*Exercise*.
Below are the records; copy exactly the stretch from the line containing "Given: Select the locked" through the line containing "Task: Toggle to the Apps view", both ends included, and nothing else.

━━ Supplied material ━━

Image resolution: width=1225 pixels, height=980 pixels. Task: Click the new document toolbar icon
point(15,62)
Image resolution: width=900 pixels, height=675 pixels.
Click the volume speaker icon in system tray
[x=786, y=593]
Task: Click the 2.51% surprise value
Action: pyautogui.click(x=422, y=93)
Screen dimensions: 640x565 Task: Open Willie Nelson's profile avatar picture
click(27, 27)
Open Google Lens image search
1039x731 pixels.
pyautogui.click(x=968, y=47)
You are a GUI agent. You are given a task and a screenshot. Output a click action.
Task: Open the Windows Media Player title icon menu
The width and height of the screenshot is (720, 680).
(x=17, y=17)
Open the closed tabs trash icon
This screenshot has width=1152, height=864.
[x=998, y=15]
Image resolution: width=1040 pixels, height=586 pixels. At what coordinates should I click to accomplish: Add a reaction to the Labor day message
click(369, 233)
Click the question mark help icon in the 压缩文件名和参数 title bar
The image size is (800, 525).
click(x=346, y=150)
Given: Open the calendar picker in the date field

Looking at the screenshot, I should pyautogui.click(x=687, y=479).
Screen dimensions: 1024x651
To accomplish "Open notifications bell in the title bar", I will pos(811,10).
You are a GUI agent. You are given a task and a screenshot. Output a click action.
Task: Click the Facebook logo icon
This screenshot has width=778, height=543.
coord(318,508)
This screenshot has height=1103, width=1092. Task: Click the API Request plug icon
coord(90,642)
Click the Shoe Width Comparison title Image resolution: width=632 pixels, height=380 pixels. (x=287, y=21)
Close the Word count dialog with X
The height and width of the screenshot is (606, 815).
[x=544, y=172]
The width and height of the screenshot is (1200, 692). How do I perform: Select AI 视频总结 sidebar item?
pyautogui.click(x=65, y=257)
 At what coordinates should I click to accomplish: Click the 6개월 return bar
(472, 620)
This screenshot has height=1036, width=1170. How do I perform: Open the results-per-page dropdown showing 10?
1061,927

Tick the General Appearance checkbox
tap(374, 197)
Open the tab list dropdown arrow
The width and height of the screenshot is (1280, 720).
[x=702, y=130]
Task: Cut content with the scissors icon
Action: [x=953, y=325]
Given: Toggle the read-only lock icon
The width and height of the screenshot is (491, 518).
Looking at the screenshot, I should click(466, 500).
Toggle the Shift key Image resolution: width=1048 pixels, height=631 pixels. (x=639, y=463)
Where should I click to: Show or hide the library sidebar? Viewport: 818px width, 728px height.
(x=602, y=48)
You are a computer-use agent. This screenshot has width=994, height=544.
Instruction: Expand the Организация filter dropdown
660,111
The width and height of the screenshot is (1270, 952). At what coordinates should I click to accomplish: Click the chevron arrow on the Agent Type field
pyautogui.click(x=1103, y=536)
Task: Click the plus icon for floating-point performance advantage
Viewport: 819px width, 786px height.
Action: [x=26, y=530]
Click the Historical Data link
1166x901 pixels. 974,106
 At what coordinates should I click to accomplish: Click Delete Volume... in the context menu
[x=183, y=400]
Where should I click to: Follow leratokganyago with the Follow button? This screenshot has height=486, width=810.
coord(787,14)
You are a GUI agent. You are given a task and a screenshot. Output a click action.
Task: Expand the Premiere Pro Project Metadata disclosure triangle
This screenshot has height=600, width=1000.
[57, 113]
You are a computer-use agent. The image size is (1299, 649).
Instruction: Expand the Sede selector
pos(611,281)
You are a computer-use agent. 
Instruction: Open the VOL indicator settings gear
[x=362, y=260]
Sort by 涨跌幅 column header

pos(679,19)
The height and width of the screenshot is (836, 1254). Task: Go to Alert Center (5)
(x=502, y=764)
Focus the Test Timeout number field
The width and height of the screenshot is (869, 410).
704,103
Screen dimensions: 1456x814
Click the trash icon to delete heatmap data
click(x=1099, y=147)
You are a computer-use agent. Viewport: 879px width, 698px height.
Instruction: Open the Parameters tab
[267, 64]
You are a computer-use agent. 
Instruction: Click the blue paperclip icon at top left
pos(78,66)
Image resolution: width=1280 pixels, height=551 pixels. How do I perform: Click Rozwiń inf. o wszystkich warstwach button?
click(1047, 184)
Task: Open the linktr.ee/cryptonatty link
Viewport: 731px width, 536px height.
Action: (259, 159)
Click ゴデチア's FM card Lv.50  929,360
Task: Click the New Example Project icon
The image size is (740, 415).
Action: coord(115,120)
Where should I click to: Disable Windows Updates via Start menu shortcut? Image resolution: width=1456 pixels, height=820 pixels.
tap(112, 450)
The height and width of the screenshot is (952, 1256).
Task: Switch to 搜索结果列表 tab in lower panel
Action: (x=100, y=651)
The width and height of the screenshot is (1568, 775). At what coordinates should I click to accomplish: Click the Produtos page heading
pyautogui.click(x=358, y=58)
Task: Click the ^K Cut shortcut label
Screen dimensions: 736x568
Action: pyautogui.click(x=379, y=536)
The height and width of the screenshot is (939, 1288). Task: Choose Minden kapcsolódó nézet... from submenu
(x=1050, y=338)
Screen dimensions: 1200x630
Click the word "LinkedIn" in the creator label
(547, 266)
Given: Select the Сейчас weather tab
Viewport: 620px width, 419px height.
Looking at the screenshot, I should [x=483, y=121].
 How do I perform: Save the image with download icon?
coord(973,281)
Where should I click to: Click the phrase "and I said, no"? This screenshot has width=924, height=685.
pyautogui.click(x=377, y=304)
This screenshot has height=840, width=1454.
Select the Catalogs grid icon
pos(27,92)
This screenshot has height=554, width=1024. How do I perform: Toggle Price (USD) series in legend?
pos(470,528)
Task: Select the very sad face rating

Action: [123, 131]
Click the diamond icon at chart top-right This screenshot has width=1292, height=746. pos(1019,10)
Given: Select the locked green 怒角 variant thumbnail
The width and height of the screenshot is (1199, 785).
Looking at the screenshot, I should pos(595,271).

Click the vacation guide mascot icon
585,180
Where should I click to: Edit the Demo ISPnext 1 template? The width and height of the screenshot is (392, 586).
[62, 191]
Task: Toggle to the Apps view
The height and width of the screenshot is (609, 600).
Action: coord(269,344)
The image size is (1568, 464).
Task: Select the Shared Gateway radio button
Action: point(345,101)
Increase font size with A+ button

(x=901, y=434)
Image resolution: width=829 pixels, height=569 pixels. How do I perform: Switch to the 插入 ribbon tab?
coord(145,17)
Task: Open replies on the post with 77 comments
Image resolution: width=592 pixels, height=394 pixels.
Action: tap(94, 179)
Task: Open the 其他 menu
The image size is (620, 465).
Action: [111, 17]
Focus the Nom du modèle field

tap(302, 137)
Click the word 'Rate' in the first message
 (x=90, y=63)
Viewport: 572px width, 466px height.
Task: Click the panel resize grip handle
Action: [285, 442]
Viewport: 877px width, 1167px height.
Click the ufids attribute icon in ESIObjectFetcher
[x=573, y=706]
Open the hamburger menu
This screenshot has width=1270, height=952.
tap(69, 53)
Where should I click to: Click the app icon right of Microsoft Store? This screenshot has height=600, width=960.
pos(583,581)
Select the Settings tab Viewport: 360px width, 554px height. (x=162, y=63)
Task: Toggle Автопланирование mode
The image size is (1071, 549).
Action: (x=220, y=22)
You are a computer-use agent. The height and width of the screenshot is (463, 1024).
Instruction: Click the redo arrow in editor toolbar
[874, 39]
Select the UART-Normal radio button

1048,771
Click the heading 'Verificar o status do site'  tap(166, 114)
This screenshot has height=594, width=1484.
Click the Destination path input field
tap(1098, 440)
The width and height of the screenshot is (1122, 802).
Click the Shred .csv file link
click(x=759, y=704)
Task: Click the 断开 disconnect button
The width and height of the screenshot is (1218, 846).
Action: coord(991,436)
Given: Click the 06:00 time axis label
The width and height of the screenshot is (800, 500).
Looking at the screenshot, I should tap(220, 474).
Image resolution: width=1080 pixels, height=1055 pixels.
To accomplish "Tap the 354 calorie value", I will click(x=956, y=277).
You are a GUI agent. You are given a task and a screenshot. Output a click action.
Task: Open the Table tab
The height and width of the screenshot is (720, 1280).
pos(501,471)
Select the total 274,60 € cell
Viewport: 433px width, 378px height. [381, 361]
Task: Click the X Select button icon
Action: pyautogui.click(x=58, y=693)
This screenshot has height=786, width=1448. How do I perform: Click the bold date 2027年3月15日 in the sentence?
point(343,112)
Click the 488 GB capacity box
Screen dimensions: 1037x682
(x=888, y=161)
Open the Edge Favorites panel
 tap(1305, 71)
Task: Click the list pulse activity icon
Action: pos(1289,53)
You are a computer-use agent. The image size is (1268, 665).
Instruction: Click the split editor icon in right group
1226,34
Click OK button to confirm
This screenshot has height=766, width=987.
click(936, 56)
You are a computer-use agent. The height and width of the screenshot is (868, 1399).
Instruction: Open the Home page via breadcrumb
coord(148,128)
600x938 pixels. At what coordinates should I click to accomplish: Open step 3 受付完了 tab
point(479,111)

━━━

*Exercise result*.
Given: Select the locked green 怒角 variant thumbnail
The width and height of the screenshot is (1199, 785).
Looking at the screenshot, I should pos(595,271).

Click the vacation guide mascot icon
585,180
Where should I click to: Edit the Demo ISPnext 1 template? The width and height of the screenshot is (392, 586).
[62, 191]
Task: Toggle to the Apps view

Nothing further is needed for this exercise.